— Direction —
Turn the lines from the one containing "Expand the 檔案及資料夾工作 panel" to the one containing "(x=193, y=372)", both included, into a numbered list without blank lines. Leave out the pictures.

(Element lookup records)
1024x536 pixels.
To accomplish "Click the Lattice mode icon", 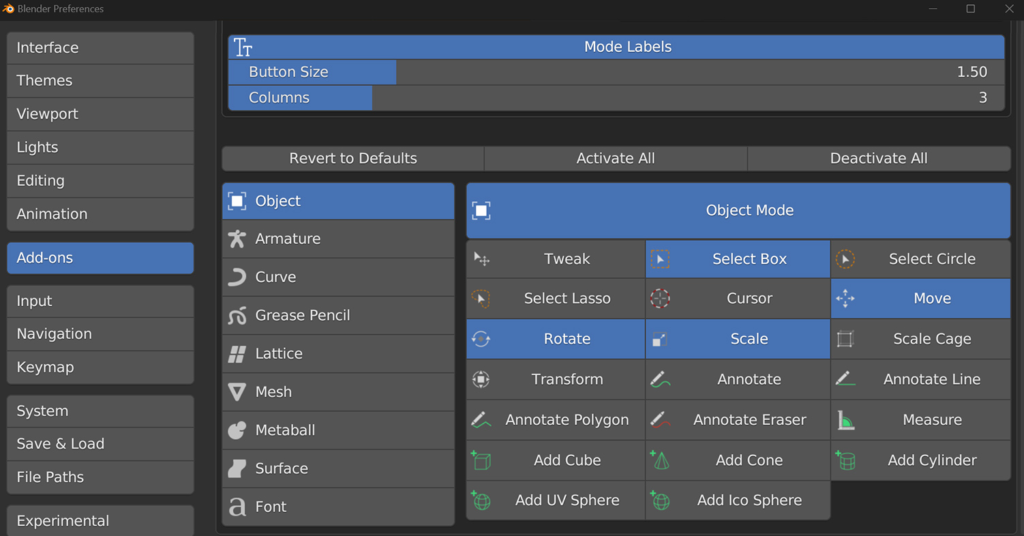I will tap(237, 354).
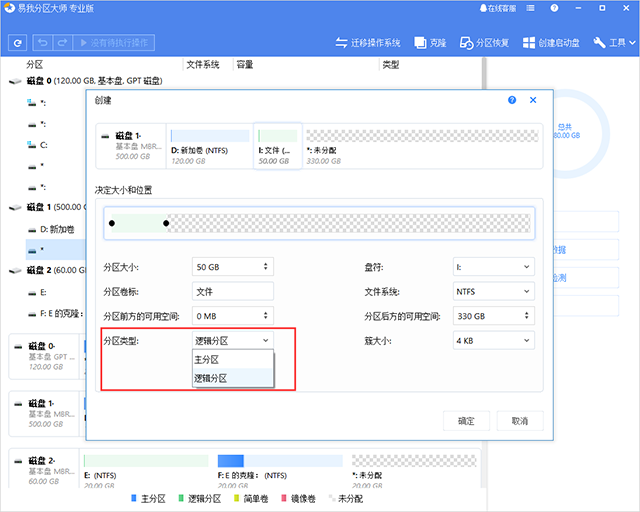This screenshot has height=512, width=640.
Task: Open the 克隆 clone tool
Action: [x=431, y=43]
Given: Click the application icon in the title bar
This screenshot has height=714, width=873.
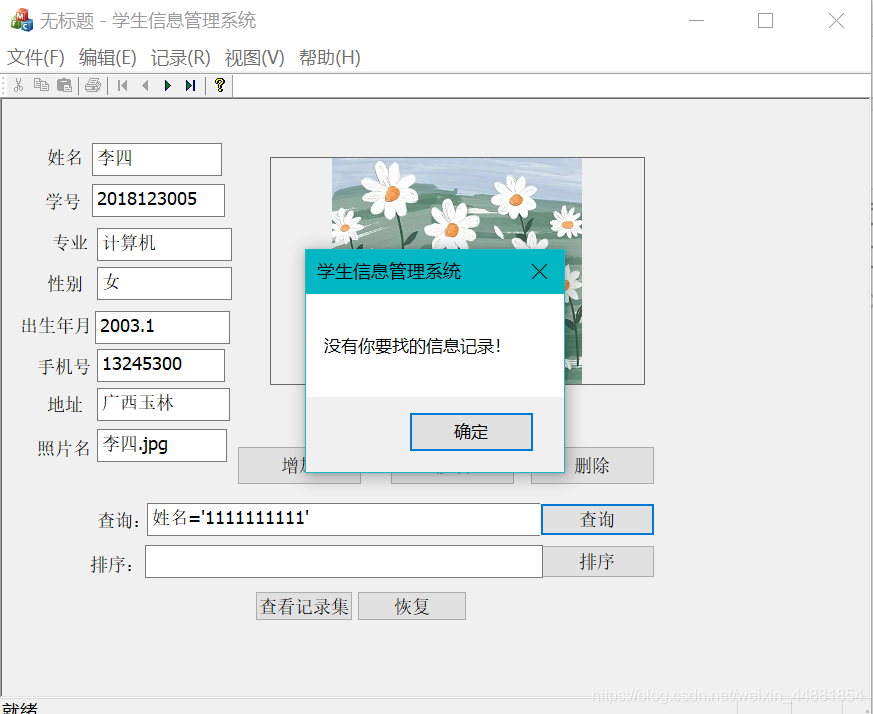Looking at the screenshot, I should pos(20,20).
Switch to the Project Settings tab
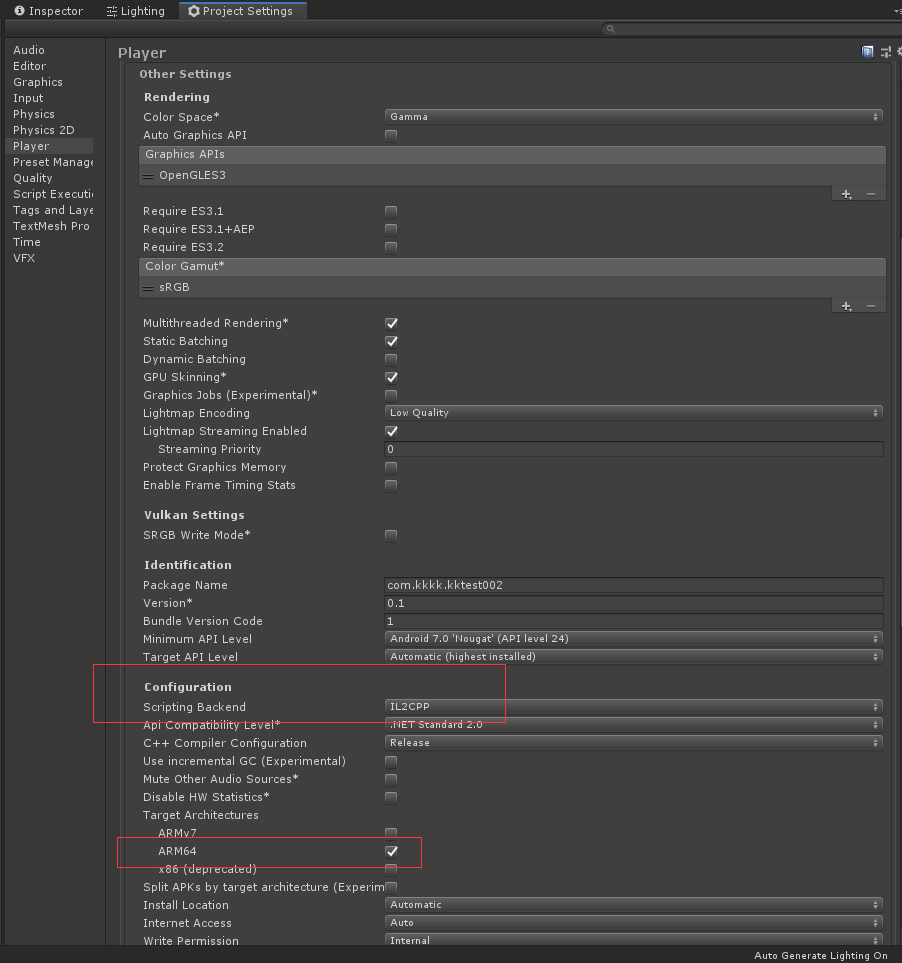Image resolution: width=902 pixels, height=963 pixels. tap(246, 11)
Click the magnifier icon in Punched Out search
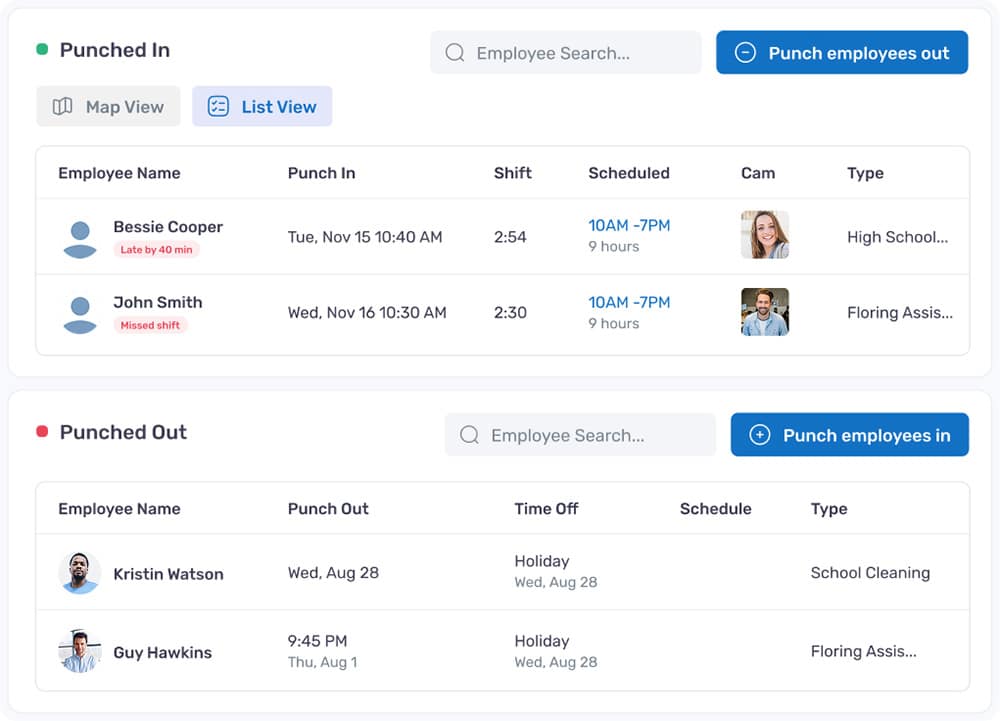Viewport: 1000px width, 721px height. pyautogui.click(x=469, y=435)
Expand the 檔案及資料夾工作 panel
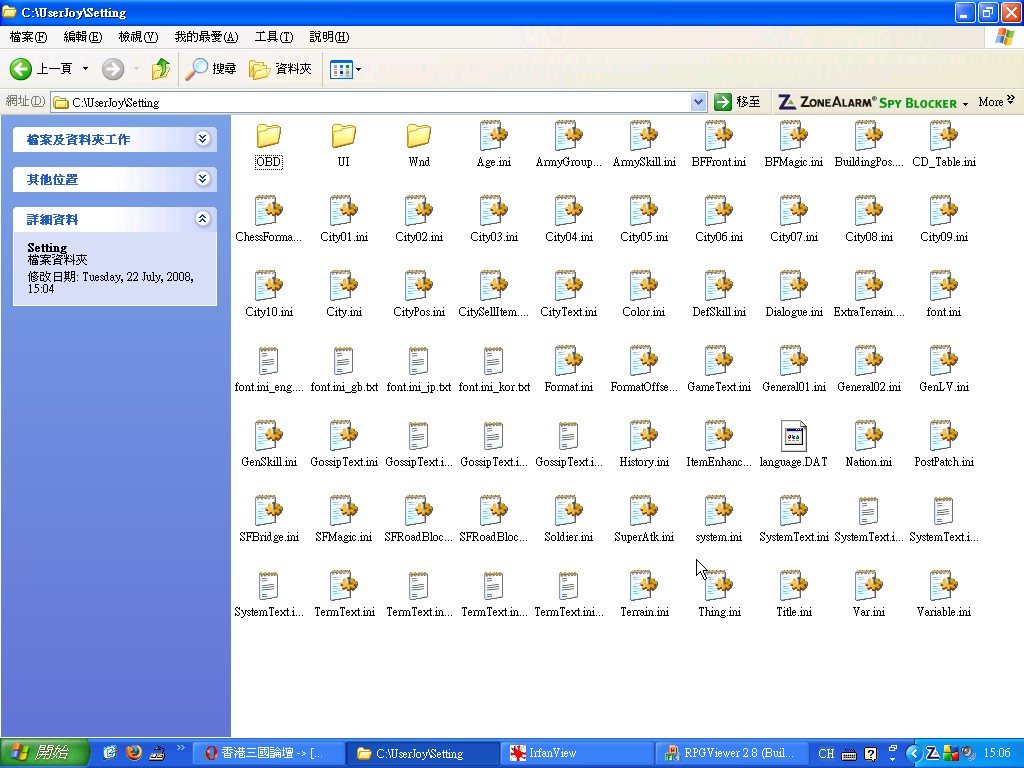This screenshot has height=768, width=1024. click(203, 139)
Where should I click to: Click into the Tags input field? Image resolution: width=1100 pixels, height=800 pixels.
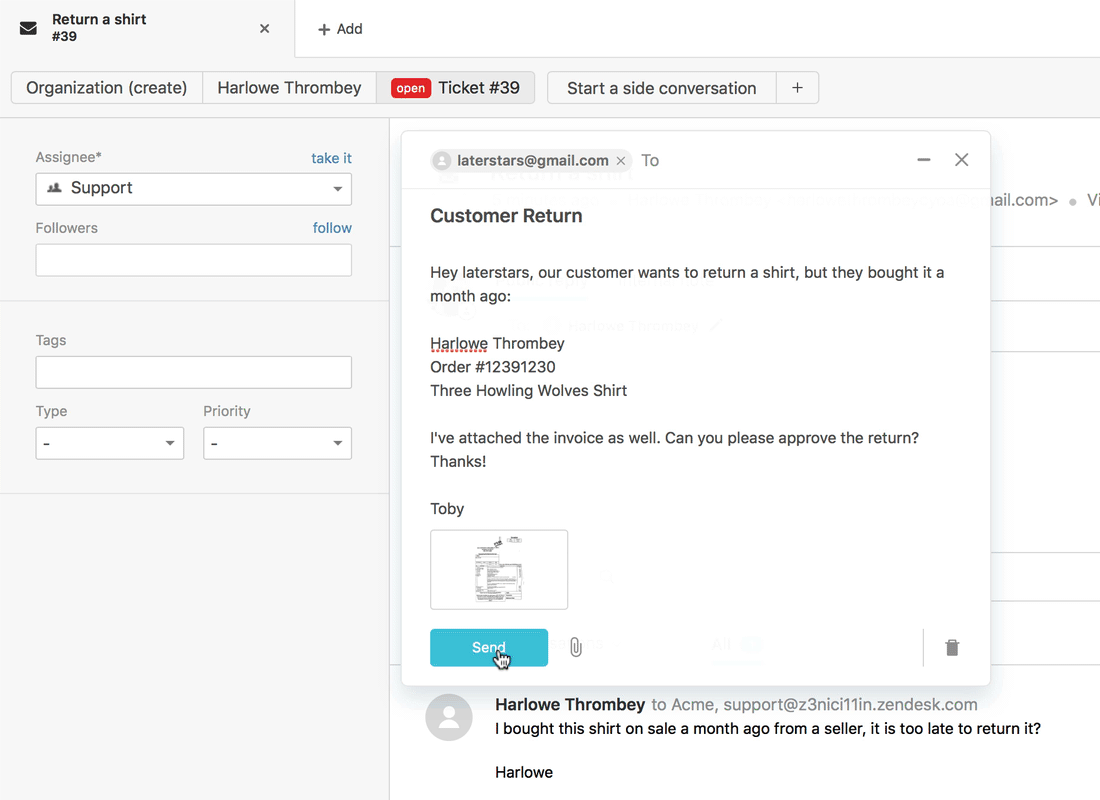(x=193, y=372)
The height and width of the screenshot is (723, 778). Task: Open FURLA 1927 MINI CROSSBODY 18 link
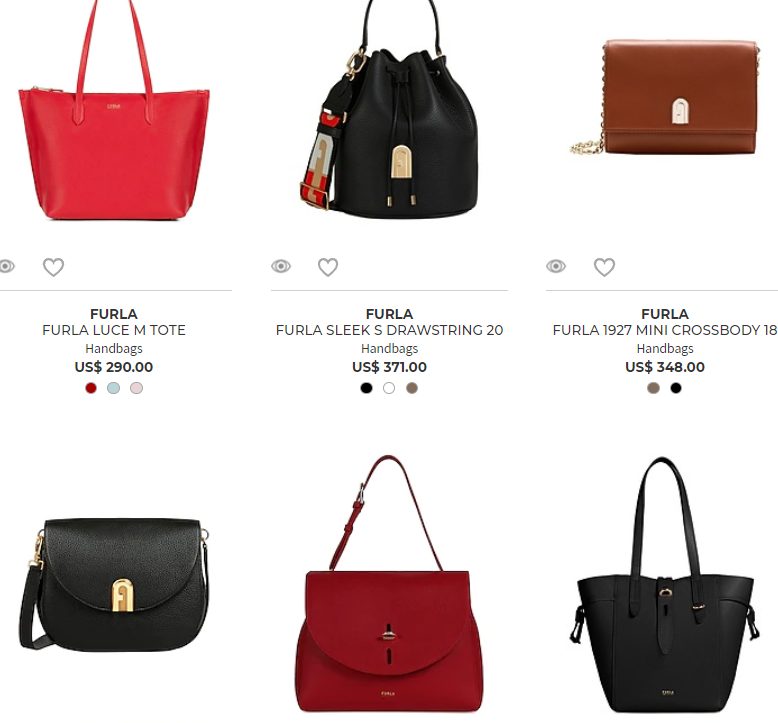[x=665, y=330]
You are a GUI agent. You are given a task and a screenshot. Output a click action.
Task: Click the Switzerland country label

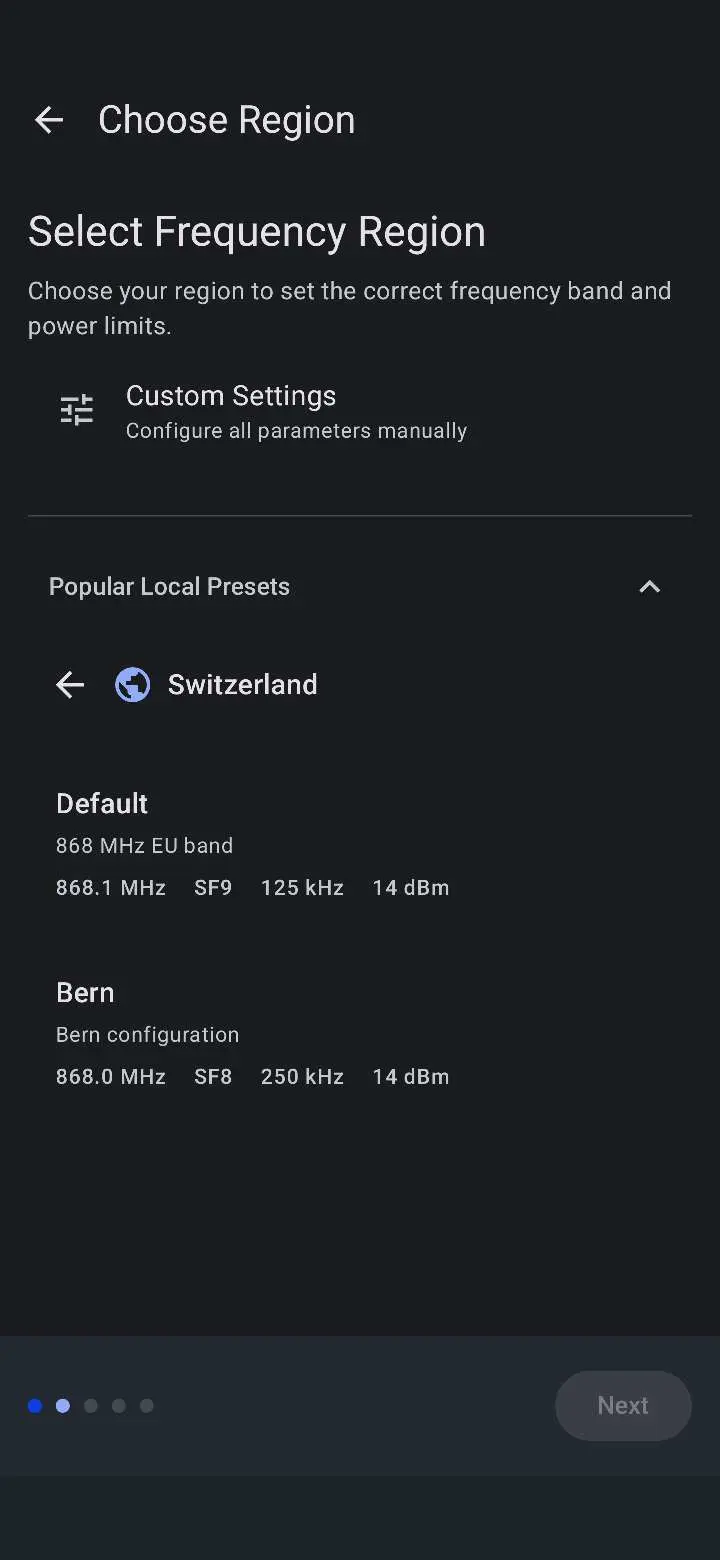click(242, 685)
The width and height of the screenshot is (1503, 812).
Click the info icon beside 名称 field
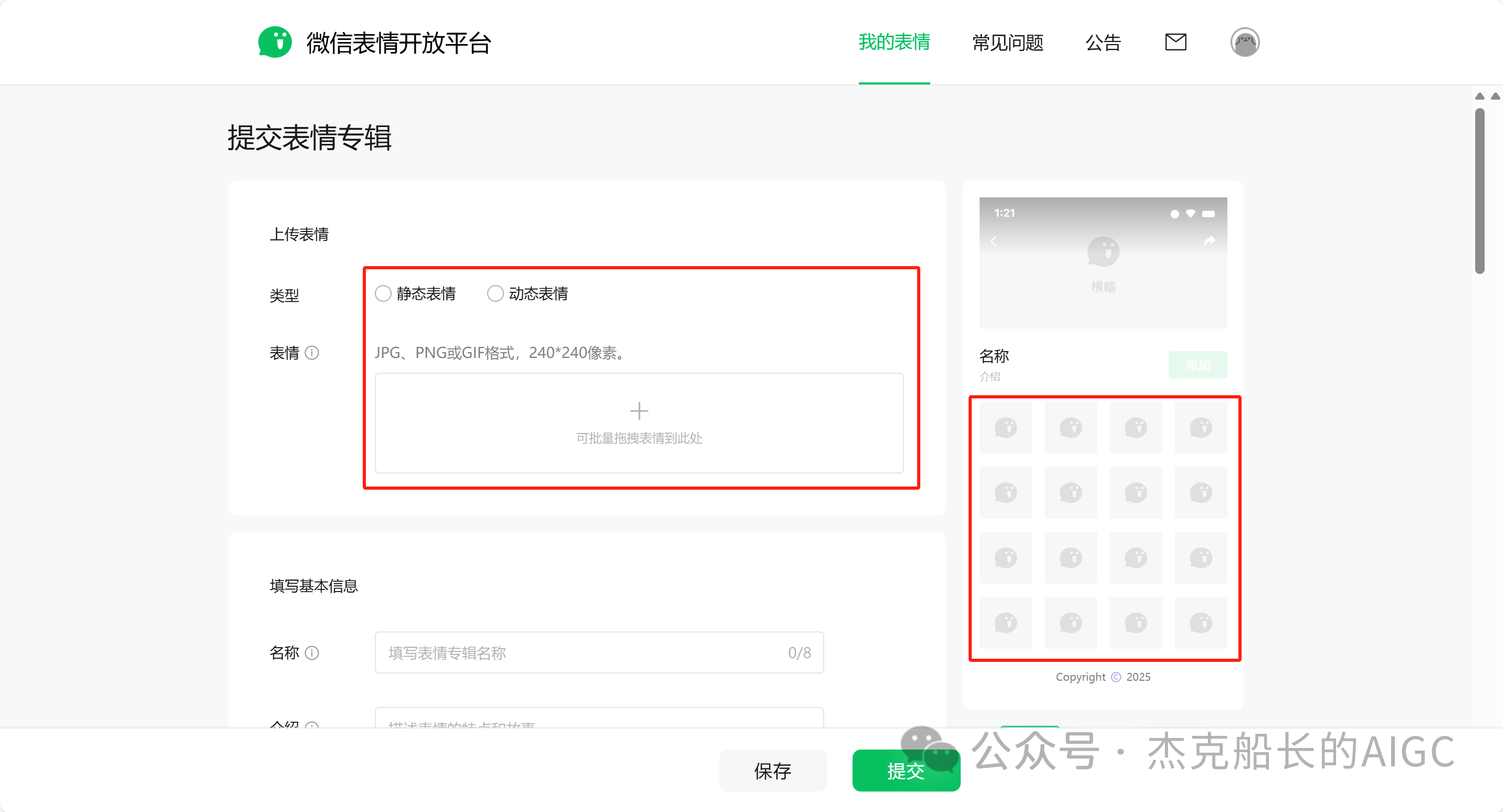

— Expected answer —
1. Expand the 檔案及資料夾工作 panel
2. This screenshot has height=768, width=1024. click(203, 139)
3. Where should I click to: Click into the Tags input field? Image resolution: width=1100 pixels, height=800 pixels.
4. (x=193, y=372)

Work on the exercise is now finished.